## Bronfragment:
▼

Van Lochem naar neede, verslag 21 ste etappe, eerste deel.

Lochem – Neede- Enschede, 21 ste etappe. (eerste deel)
Lochem.- Een van de mooiste spoorlijnen die ik ken is die tussen Zutphen over Lochem naar Hengelo (O). Je rijdt er door het landschap van de Achterhoek, door weilanden en bossen, langs boerderijen en statige huizen en op de een of andere manier lijkt het net alsof het een reis is door een verleden tijd. Misschien komt dat omdat je vanuit de trein op dit stuk zelden auto’s ziet rijden; misschien komt het ook doordat ik als kind al in Lochem kwam en ik dat verleden zie in plaats van de werkelijkheid….
Mijn ouders leerden elkaar hier kennen; de gevoelens van verbondenheid met Lochem en het buitencentrum Ruighenrode zijn nooit voorbij gegaan. In de pubertijd bracht ik hier mijn vakanties door en werkte vol overgave in de patatzaak van het hoofdgebouw. Met het geld wat ik bij ‘tante Miep’ van ’t Lam verdiende kocht ik mijn eerste stereo installatie.
In de loop der jaren is Ruighenrode over gegaan in vreemde handen, viel het buitencentrum uit elkaar en werd het een bos met tweede huizen. De droom van een camping voor de gewone mensen verdween daarmee; ik vrees dat Jan met de Lamp niet langer bij de ingang staat, bedenk ik me terwijl het treintje Lochem station binnenrijdt…
In Lochem staan Brenda van Bruggen, voorzitter van de plaatselijke afdeling van de PvdA, haar man Jan en raadslid Maaike Beuke me op te wachten. De ontmoeting is meer dan hartelijk; we wandelen naar het centrum van het oude Gelderse stadje. Ik herinner plotseling het biljart in het café Scholten; het cafe blijkt nog te bestaan, maar daarmee is alles gezegd. De markt is kaal; de oude lindebomen zijn gekapt en het plaveisel wordt opnieuw gelegd. Maaike Beuke vertelt dat burgers van Lochem het niet leuk vonden dat de oude bomen werden gekapt. Maaike: “We moesten het riool aanpakken. De oude bomen waren op en gaven overlast. Straks komen er nieuwe bomen terug.”
We wandelen langs de schouwburg die ingrijpend wordt verbouwd. Aanpassingen waren nodig omdat regels en wetten werden gewijzigd en daardoor sluiting van de schouwburg dreigde.
Voorbij de schouwburg wandelen we een wijk in met de statige villa’s en deftige huizen, daterend uit de late 19e eeuw en de eerste helft van de 20 ste eeuw. De namen van de huizen verwijzen naar het koloniale verleden.
Via de Lochemse Berg en de plaats waar de Witte Wieven wonen wandelen we naar Zelhem. Onderweg bespreken we de toestand van de sociaal democratie, die ook in Lochem maar nauwelijks een jongere generatie kan aanspreken. Het ontbreekt aan een omvattend en aansprekend verhaal constateren mijn wandelgenoten. Tegelijk beseffen we dat een eenduidig en eenvoudig verhaal niet gemakkelijk is. Uitwegen en perspectieven zijn er wel degelijk, maar die vragen onorthodoxe methodieken en een maximale inzet van velen, denk ik. Later, in aparte brieven, kom ik daar op terug.

▲

## Opdracht 1:
Beantwoord over het verslag deze vragen:
(a) Wat kocht de verteller van het geld dat bij 'tante Miep' van 't Lam werd verdiend?
(b) Welke functie heeft Brenda van Bruggen?
(c) Waarom moest de schouwburg worden aangepast?
Het verslag en de rijen hebben niets met elkaar te maken.

## Opgeslagen gegevens:
▼

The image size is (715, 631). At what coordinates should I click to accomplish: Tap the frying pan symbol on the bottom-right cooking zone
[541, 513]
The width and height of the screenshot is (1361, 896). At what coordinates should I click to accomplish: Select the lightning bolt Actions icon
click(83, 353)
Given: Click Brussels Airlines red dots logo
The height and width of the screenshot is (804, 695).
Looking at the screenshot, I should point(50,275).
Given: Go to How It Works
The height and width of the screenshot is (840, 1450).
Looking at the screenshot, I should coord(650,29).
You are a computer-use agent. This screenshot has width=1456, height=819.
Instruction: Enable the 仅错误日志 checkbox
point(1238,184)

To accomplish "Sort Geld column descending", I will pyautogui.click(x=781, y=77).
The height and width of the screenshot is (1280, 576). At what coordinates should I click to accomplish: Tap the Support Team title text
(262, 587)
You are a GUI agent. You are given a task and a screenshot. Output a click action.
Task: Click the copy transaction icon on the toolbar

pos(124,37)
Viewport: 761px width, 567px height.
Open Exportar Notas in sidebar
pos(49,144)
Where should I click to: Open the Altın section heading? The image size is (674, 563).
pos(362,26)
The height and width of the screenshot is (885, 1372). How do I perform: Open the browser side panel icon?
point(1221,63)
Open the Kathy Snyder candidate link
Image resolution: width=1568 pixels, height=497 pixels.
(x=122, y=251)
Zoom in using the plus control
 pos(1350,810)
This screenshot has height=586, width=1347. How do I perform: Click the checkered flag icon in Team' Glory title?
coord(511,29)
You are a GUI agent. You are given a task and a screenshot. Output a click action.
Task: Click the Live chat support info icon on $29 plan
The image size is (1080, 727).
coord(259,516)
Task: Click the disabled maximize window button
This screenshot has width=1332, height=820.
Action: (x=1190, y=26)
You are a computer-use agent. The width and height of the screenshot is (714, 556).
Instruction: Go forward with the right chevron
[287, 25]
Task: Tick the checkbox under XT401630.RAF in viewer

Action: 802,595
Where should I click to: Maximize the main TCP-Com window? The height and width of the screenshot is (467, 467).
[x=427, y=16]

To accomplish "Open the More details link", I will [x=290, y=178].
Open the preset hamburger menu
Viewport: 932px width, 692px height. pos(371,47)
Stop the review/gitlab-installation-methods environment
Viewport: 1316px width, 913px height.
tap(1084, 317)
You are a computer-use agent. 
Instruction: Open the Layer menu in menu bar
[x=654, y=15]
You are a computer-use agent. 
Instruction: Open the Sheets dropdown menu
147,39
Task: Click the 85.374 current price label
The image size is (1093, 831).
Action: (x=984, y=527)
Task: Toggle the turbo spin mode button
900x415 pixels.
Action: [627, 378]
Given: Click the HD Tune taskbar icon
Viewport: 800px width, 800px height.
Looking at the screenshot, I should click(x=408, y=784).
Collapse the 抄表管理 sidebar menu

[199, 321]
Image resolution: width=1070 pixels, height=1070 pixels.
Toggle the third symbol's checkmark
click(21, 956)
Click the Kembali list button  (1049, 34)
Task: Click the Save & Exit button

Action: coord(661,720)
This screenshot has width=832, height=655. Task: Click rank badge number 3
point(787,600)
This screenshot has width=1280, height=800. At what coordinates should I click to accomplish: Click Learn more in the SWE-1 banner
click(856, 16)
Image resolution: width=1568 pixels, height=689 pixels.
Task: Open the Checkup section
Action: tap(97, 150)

▲

## Opdracht 2:
Typ in de rijen alles over vanaf de regel met "Task: Click the disabled" tot en met de laatste rij, met beide grenzen erbij.

## Antwoord 1:
(a) De eerste stereo-installatie.
(b) Ze is voorzitter van de plaatselijke afdeling van de PvdA.
(c) Regels en wetten waren gewijzigd, waardoor sluiting van de schouwburg dreigde.

## Antwoord 2:
Task: Click the disabled maximize window button
This screenshot has width=1332, height=820.
Action: (x=1190, y=26)
You are a computer-use agent. The width and height of the screenshot is (714, 556).
Instruction: Go forward with the right chevron
[287, 25]
Task: Tick the checkbox under XT401630.RAF in viewer

Action: 802,595
Where should I click to: Maximize the main TCP-Com window? The height and width of the screenshot is (467, 467).
[x=427, y=16]

To accomplish "Open the More details link", I will [x=290, y=178].
Open the preset hamburger menu
Viewport: 932px width, 692px height. pos(371,47)
Stop the review/gitlab-installation-methods environment
Viewport: 1316px width, 913px height.
tap(1084, 317)
You are a computer-use agent. 
Instruction: Open the Layer menu in menu bar
[x=654, y=15]
You are a computer-use agent. 
Instruction: Open the Sheets dropdown menu
147,39
Task: Click the 85.374 current price label
The image size is (1093, 831).
Action: (x=984, y=527)
Task: Toggle the turbo spin mode button
900x415 pixels.
Action: [627, 378]
Given: Click the HD Tune taskbar icon
Viewport: 800px width, 800px height.
Looking at the screenshot, I should click(x=408, y=784).
Collapse the 抄表管理 sidebar menu

[199, 321]
Image resolution: width=1070 pixels, height=1070 pixels.
Toggle the third symbol's checkmark
click(21, 956)
Click the Kembali list button  (1049, 34)
Task: Click the Save & Exit button

Action: coord(661,720)
This screenshot has width=832, height=655. Task: Click rank badge number 3
point(787,600)
This screenshot has width=1280, height=800. At what coordinates should I click to accomplish: Click Learn more in the SWE-1 banner
click(856, 16)
Image resolution: width=1568 pixels, height=689 pixels.
Task: Open the Checkup section
Action: tap(97, 150)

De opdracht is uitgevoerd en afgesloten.